La réconciliation dont il est question a pour objectif de refonder notre vivre-ensemble aux conditions de l’État, plus aux conditions d’une communauté dominante et d’ouvrir ainsi une nouvelle page dans notre histoire nationale. Et cette réconciliation n’a pas besoin de l’accord des partis politiques et peut s’exprimer à travers des initiatives lancées à des niveaux différents par tous ceux qui travaillent au sein de la société civile à mettre un terme à toutes les formes de violence.

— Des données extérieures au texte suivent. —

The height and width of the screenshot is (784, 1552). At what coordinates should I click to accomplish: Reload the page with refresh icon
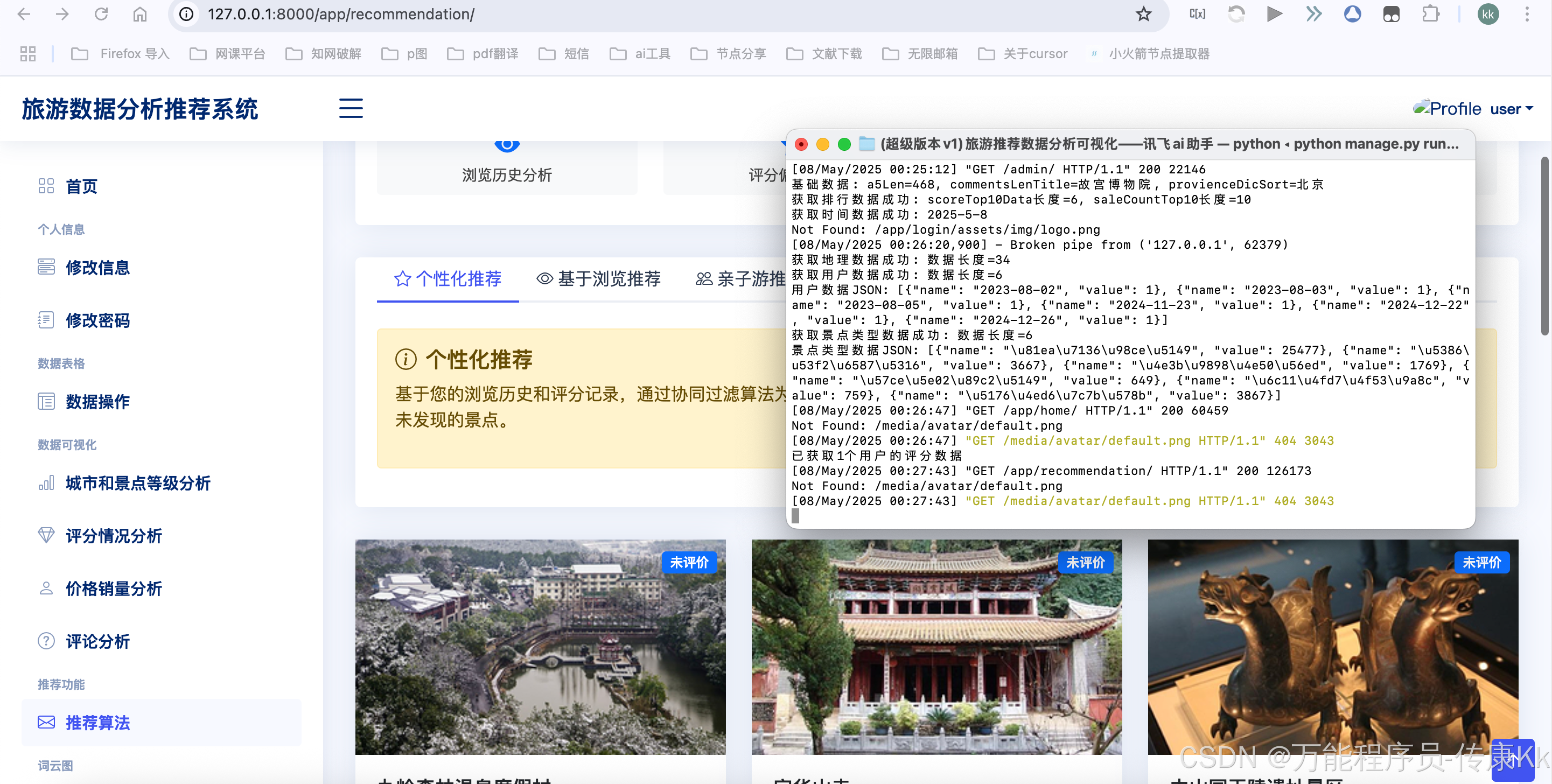click(101, 15)
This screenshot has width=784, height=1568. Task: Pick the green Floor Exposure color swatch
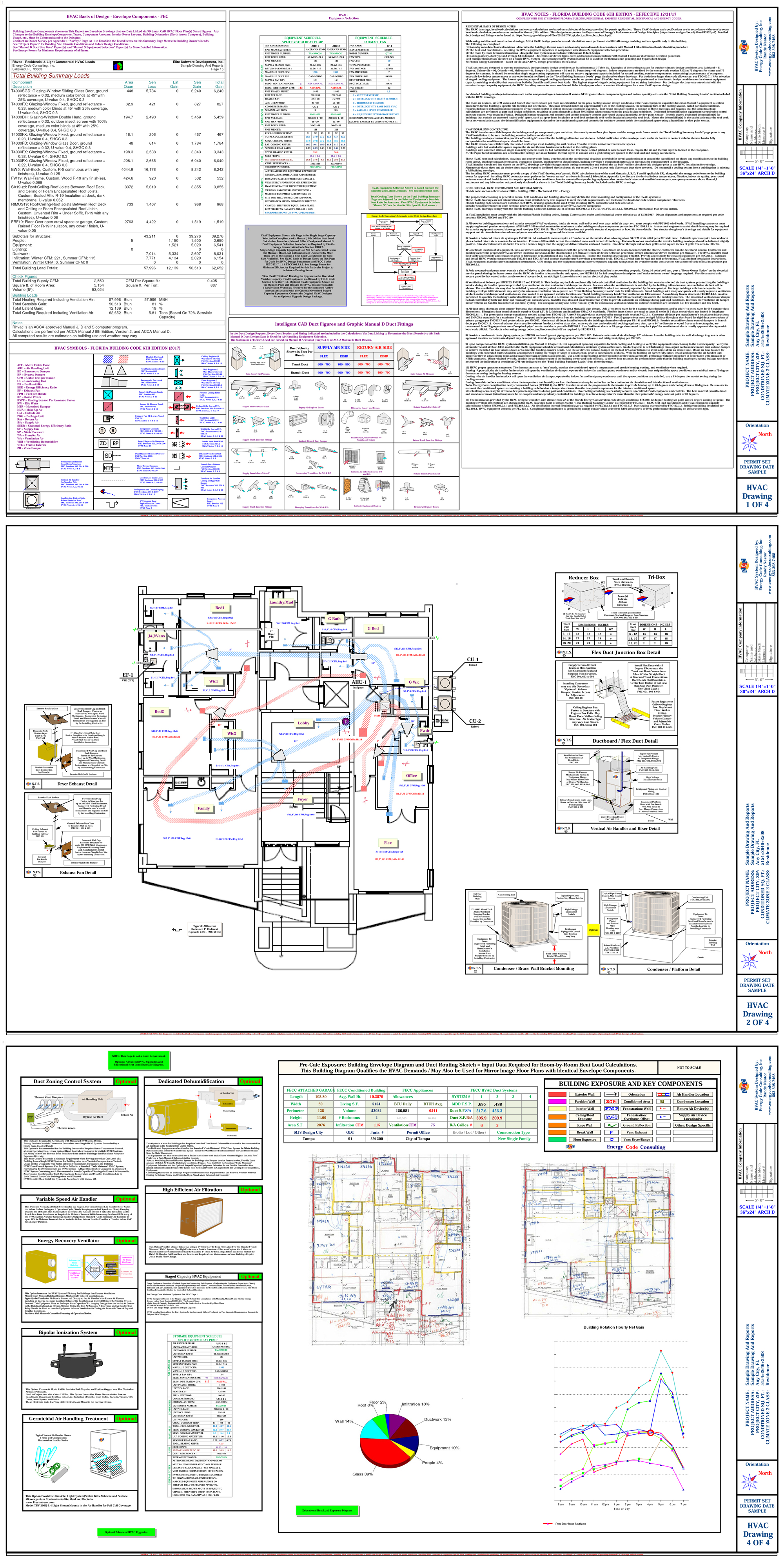pos(557,1139)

Pourquoi parler aujourd’hui de réconciliation nationale ? Parce que nous sommes à la veille de changements régionaux importants, incapables, en raison de nos querelles et de nos divisions, de participer à la réflexion en cours sur l’avenir de la région et d’apporter à travers notre expérience du vivre-ensemble une contribution nécessaire aux pays qui nous entourent.
Qui peut faire une telle réconciliation ? Tous ceux qui ont quitté leurs « prisons » identitaires, tiré les leçons de la guerre, réalisé l’importance du lien à l’autre et compris que la véritable richesse du Liban réside dans son expérience du vivre-ensemble qui fait de lui le seul pays au monde où chrétiens et musulmans sont associés dans la gestion d’un même État, et le seul pays dans le monde arabo-musulman où sunnites et chiites sont également partenaires dans la gestion d’un même État.
Il est temps de mettre un terme aux « rêves » des uns et des autres et d’assumer nos responsabilités dans ces moments historiques qui vont déterminer l’avenir de notre pays pour une très longue période.